● **Data**
=== Section Start ===
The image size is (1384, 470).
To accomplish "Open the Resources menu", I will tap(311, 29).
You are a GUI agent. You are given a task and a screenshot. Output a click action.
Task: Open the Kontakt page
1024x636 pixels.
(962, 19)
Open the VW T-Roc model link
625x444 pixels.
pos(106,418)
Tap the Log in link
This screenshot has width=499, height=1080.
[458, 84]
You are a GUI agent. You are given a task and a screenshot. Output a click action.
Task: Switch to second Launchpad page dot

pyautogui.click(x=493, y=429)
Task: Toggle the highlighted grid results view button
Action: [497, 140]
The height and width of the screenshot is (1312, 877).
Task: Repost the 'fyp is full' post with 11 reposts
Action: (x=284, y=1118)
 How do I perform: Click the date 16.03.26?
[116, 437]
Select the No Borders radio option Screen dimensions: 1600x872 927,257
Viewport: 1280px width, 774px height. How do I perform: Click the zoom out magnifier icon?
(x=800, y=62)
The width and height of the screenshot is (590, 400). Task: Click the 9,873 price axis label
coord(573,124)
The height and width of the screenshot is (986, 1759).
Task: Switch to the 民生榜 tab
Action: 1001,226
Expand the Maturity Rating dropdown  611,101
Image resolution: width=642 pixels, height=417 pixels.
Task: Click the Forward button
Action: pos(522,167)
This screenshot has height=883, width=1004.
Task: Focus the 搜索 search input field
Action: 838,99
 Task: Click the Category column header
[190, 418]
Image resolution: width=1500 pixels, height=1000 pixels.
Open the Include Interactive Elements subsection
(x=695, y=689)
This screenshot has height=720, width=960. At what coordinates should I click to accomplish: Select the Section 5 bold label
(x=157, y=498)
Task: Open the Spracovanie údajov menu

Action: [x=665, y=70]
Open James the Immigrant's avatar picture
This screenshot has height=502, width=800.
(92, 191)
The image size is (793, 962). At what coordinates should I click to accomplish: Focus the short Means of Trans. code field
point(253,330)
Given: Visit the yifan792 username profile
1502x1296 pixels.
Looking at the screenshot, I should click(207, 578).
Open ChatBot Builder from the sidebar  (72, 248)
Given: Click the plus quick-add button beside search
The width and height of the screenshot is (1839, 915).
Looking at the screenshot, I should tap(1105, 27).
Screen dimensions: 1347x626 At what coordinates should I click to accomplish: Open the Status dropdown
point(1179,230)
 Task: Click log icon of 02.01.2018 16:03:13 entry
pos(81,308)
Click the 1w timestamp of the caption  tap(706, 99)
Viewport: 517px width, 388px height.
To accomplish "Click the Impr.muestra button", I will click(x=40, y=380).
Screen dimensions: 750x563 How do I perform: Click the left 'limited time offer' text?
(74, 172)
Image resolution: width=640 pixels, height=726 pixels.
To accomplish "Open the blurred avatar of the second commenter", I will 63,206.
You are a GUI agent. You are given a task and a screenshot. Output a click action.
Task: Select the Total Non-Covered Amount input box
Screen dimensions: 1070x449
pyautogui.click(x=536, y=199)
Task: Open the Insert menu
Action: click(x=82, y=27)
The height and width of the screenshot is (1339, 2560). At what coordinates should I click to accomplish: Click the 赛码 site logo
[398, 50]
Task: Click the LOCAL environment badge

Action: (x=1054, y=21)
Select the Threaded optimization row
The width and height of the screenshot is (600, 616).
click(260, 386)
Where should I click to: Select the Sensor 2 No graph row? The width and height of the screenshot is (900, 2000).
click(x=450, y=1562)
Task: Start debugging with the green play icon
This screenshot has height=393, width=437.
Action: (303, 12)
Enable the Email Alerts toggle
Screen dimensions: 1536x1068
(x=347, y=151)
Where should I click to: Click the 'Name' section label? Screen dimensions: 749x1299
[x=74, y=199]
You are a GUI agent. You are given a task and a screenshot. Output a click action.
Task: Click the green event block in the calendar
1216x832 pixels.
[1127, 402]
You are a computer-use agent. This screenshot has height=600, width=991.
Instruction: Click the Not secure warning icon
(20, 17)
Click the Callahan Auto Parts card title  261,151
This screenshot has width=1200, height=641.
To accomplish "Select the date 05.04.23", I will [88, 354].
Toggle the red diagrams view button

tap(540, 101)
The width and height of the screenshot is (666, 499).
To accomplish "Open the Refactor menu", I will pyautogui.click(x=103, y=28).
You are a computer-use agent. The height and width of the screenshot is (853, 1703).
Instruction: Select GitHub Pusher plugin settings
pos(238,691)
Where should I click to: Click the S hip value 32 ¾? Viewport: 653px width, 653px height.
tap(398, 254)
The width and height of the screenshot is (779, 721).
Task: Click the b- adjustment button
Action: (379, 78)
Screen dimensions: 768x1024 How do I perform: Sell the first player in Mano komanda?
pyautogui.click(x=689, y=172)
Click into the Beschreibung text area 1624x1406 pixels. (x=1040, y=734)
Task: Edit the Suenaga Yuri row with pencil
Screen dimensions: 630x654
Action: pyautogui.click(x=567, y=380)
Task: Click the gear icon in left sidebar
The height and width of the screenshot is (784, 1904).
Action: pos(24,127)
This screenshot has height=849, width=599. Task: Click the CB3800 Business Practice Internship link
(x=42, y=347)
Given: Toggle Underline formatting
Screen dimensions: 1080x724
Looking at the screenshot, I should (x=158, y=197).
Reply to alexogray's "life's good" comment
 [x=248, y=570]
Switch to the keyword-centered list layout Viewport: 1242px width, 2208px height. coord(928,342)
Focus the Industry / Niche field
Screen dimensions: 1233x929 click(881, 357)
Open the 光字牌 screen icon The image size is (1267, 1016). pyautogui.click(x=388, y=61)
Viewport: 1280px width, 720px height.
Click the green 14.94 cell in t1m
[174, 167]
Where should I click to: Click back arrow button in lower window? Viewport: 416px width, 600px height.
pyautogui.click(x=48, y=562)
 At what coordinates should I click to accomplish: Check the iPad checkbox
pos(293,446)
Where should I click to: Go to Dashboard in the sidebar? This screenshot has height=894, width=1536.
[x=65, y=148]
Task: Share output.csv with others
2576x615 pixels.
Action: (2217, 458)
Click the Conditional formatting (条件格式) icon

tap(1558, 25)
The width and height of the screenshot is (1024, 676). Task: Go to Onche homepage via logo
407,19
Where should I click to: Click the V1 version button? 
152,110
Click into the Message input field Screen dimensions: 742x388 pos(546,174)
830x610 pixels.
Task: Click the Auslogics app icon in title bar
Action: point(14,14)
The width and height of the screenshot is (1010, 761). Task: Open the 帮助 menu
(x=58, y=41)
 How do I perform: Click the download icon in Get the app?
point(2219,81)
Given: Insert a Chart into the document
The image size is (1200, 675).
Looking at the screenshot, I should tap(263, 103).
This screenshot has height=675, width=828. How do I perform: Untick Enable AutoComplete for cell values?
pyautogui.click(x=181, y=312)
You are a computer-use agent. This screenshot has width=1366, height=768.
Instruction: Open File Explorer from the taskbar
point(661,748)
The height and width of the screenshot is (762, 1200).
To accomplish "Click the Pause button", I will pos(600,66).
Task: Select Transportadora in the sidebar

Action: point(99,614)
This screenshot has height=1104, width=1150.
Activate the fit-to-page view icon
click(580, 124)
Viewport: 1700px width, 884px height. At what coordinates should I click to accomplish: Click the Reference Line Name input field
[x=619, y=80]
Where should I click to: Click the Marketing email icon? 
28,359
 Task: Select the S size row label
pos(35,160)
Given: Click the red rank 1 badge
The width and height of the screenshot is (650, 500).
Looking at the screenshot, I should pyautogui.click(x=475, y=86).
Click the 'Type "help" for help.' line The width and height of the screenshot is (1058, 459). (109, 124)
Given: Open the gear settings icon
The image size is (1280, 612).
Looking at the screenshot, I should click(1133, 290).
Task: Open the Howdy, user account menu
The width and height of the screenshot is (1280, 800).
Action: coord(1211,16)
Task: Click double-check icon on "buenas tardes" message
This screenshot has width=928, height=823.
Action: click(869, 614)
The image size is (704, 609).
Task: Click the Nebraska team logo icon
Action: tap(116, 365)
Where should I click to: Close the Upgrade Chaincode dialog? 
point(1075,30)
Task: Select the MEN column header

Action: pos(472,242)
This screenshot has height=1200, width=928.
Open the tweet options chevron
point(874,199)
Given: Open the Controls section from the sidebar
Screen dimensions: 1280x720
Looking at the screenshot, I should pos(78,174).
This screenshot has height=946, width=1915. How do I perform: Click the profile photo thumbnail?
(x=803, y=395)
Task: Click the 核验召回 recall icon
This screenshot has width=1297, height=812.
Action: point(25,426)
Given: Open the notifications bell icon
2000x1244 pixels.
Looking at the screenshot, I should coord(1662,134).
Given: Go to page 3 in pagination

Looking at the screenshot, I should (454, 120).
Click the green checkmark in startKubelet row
=== Section End ===
● **Work to complete**
Go through the records from the first line and copy each one exactly, ending after the line that contains "Image resolution: width=1500". Give nothing else.

● **Written response**
The image size is (1384, 470).
To accomplish "Open the Resources menu", I will tap(311, 29).
You are a GUI agent. You are given a task and a screenshot. Output a click action.
Task: Open the Kontakt page
1024x636 pixels.
(962, 19)
Open the VW T-Roc model link
625x444 pixels.
pos(106,418)
Tap the Log in link
This screenshot has width=499, height=1080.
[458, 84]
You are a GUI agent. You are given a task and a screenshot. Output a click action.
Task: Switch to second Launchpad page dot

pyautogui.click(x=493, y=429)
Task: Toggle the highlighted grid results view button
Action: [497, 140]
The height and width of the screenshot is (1312, 877).
Task: Repost the 'fyp is full' post with 11 reposts
Action: (x=284, y=1118)
 How do I perform: Click the date 16.03.26?
[116, 437]
Select the No Borders radio option Screen dimensions: 1600x872 927,257
Viewport: 1280px width, 774px height. How do I perform: Click the zoom out magnifier icon?
(x=800, y=62)
The width and height of the screenshot is (590, 400). Task: Click the 9,873 price axis label
coord(573,124)
The height and width of the screenshot is (986, 1759).
Task: Switch to the 民生榜 tab
Action: 1001,226
Expand the Maturity Rating dropdown  611,101
Image resolution: width=642 pixels, height=417 pixels.
Task: Click the Forward button
Action: pos(522,167)
This screenshot has height=883, width=1004.
Task: Focus the 搜索 search input field
Action: 838,99
 Task: Click the Category column header
[190, 418]
Image resolution: width=1500 pixels, height=1000 pixels.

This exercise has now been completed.